Safo, que a lenda arrancou dos braços do marinheiro Fáon para
os precipícios da ilha de Lefkada (Léucade), não sem antes ter deitado no seu
regaço inúmeras moçoilas, foi honrada por Platão como a décima musa. Werner
Jaeger coloca-a num capítulo de transformação da poesia grega, onde a expressão
de sentimentos subjectivos ganha terreno à descrição, elevação ou reflexão da
vida comunitária. Não obstante, a intimidade nos gregos não pode ser pensada
fora da pólis. Faz mais sentido pensá-la no contexto de um novo pensamento
sobre o sentido da vida humana na terra, um pensamento de pendor hedonista
fundamentado na importância da sensualidade.

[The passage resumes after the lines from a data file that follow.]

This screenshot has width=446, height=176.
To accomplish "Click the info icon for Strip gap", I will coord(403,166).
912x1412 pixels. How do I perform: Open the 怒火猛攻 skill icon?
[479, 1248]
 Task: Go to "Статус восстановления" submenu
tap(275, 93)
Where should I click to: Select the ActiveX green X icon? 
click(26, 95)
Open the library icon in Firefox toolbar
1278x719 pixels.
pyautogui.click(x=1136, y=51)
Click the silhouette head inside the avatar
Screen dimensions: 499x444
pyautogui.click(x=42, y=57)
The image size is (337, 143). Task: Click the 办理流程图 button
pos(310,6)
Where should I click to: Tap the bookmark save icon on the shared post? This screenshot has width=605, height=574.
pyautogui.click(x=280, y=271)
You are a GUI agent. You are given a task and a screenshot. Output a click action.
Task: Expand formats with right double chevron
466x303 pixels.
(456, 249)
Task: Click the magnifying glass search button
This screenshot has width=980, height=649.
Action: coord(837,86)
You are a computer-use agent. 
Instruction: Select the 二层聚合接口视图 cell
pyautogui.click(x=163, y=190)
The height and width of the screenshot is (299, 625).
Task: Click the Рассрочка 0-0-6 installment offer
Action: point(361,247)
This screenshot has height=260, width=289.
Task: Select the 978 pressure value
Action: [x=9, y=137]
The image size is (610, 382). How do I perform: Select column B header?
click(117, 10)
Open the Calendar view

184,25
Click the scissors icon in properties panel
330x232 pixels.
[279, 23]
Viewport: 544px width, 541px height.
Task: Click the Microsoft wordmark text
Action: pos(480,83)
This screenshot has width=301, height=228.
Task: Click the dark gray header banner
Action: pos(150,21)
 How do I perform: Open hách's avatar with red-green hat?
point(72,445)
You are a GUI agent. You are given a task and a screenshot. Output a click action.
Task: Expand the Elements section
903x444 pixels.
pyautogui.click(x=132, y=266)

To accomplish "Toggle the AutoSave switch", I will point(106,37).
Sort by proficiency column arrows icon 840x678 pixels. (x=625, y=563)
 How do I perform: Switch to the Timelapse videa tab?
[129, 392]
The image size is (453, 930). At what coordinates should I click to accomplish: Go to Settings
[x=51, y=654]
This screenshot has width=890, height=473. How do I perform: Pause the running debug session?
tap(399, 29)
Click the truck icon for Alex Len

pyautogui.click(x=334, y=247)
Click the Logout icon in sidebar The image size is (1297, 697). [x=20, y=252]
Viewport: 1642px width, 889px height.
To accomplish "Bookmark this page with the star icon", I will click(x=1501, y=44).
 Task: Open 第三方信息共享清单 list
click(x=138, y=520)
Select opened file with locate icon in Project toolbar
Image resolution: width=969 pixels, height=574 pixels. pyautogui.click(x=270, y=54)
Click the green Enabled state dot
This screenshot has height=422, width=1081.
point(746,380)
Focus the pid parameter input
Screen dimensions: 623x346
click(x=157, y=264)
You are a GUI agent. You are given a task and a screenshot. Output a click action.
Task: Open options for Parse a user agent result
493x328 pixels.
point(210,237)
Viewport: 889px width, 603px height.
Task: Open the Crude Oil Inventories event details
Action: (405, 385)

Talvez seja mais fácil compreender
esse contexto comparando-o com o carpe diem romano. Vale a pena citar o “rancor”
de Arquíloco, tomando como referência a Paidéia, a este propósito, mais que não
seja pela actualidade das formulações clássicas:
Apregoavam os poetas, desde Homero, que a polis guardava
na lembrança e honrava, mesmo depois da morte, o nome dos que a tinham servido,
como recompensa certa pelo serviço prestado. Mas, na verdade, ninguém, depois
de morto, é honrado ou famoso na memória dos seus concidadãos; toda a vida nos
empenhamos por alcançar o favor dos vivos; os mortos, porém, coitados deles!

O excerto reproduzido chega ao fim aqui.